What should I do about my cold sores?
Cold sores are actually the result of the herpes virus. The herpes virus is so common that experts believe contact with it is virtually universal by the time a person reaches his second birthday.
A cold sore actually starts early in a person's life when contact with the herpes virus is first made. Ulcerated sores (anywhere from one sore to dozens of sores) appear in the baby's mouth. They are usually small (2-4 mm in diameter) and last about 2 weeks. These initial sores, which are called primary herpes, occur inside a person's mouth and look very similar to a canker sore if observed late in their cycle. Early in its cycle, a sore is actually a small vesicle (blister) which is a very characteristic sign of viral invasion. Many parents mistake the pain caused from the sores of primary herpes for teething pain since teeth are usually erupting at the same time, however if the gums, cheek, and tongue are examined carefully, the sores can be seen. The immune system is unable to completely eliminate the virus from the body, but it is able to get rid of the sores. The virus causing the initial sores is forced by the immune system into a dormant state. At this point, the stage is set for a cold sore.

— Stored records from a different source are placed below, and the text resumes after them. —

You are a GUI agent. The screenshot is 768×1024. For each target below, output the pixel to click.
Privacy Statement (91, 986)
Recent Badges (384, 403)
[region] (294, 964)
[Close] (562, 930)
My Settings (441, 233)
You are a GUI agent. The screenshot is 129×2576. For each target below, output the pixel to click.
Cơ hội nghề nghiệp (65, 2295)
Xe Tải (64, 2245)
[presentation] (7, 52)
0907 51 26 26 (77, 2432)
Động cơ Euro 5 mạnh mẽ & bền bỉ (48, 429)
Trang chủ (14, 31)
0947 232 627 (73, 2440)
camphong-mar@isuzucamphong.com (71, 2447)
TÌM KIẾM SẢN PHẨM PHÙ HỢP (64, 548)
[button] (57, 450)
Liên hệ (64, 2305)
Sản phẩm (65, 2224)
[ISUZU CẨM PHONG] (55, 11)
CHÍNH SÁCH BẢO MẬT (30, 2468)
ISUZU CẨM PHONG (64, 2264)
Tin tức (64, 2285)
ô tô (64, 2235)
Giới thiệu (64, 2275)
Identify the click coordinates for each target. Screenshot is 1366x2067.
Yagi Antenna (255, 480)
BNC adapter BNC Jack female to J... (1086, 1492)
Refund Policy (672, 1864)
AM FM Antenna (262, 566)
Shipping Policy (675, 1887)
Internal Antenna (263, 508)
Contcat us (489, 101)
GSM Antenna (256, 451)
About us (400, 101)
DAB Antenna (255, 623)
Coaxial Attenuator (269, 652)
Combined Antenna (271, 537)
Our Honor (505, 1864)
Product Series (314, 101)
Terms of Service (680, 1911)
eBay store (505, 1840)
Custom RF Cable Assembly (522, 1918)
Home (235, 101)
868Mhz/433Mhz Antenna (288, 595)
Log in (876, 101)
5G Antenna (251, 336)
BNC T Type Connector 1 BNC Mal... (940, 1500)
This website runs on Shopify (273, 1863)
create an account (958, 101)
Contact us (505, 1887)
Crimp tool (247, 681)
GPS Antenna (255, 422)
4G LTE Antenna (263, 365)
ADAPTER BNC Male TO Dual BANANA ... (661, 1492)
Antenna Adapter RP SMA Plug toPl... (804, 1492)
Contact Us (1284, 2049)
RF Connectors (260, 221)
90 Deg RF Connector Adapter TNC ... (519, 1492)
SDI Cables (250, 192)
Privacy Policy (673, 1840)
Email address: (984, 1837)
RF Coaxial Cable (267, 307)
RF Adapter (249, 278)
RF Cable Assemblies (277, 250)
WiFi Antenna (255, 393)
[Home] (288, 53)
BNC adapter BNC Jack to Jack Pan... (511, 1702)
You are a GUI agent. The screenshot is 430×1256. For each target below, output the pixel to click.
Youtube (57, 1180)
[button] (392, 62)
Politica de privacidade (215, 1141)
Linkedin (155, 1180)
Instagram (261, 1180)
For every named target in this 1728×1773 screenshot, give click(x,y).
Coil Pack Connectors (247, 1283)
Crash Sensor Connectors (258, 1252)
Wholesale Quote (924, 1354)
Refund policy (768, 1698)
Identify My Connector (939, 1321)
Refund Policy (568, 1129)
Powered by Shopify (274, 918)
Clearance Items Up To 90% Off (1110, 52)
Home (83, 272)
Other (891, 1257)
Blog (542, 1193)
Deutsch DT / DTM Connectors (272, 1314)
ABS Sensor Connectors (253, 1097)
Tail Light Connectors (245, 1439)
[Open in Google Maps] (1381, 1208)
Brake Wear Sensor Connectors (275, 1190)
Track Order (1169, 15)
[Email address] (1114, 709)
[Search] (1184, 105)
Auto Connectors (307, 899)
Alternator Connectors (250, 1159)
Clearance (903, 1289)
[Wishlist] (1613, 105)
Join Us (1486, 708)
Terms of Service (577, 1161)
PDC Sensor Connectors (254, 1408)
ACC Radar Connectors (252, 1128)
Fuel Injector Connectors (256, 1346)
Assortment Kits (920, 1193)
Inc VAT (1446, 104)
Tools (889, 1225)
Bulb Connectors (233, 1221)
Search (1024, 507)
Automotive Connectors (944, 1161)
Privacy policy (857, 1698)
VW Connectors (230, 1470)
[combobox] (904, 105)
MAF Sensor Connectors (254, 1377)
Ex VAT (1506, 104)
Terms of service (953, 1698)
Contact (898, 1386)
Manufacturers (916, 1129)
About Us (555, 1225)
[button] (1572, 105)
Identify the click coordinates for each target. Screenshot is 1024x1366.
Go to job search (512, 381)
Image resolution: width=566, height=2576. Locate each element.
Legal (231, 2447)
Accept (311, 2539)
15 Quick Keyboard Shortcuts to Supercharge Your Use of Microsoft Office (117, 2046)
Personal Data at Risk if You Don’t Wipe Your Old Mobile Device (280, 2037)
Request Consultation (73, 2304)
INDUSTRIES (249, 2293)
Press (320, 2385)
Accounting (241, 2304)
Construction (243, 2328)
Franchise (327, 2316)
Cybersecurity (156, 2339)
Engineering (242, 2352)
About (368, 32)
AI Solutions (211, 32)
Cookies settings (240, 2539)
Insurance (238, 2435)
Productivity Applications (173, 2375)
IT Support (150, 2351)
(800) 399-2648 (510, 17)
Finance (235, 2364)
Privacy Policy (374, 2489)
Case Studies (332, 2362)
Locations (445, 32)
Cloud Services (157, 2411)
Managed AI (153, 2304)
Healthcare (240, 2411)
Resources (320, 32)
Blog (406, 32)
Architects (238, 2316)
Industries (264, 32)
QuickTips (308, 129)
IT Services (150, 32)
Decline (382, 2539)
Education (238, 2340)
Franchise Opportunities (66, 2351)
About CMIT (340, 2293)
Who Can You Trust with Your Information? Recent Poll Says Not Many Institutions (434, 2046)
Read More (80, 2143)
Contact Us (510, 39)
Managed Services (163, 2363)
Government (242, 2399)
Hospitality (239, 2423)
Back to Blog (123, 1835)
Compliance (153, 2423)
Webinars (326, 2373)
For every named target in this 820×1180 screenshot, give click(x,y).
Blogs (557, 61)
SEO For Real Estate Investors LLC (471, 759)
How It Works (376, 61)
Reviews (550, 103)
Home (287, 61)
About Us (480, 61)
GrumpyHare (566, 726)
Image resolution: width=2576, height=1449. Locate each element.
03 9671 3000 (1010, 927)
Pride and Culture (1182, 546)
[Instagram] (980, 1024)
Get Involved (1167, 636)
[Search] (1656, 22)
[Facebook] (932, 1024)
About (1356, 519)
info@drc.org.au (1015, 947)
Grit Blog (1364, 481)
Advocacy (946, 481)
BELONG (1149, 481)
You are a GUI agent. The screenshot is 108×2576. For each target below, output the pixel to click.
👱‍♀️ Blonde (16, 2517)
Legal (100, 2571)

The herpes virus resides in the nerves usually around the lips. Sometimes it can be dormant for the patient's entire life, but for some people, the herpes virus can enter its secondary presentation (a cold sore). Any disruption of the immune system can cause the virus to take over the tissue in the area. Things like sun exposure, the flu, a cold, windburn, staying up very late, or an unusual amount of stress can cause a sore to develop. There are three stages of a cold sore: 1. Prodrome stage. The affected area feels tingly or warm. There is no sore visible yet. 2. Viral stage. The sore is a vesicle (bubble). The area around the sore is inflamed. 3. Bacterial stage. The vesicle pops and bacteria quickly colonize the area. The sore has a scab on its surface.
Traditional treatment has been confined to the bacterial stage. Antibacterial agents can be applied to the area. This shortens the stage from over a week to just a couple of days. With treatment of the bacterial stage only, the prodrome and the viral stages still have to be endured. The newer way to treat a cold sore centers on the prodrome stage. Antiviral ointment (acyclovir also called Zovirax) is placed on the area before a sore develops but when the area feels tingly or warm. Most people will not develop either of the other two stages if the ointment is applied early enough and continued several times a day for about a week. Antiviral ointment is not effective if the sore has progressed to the viral stage (blister) or the bacterial stage (blister has popped). Antiviral ointment requires a prescription in Canada. There are other even more effective antiviral ointments available in other countries which should make their appearance here some time in the future.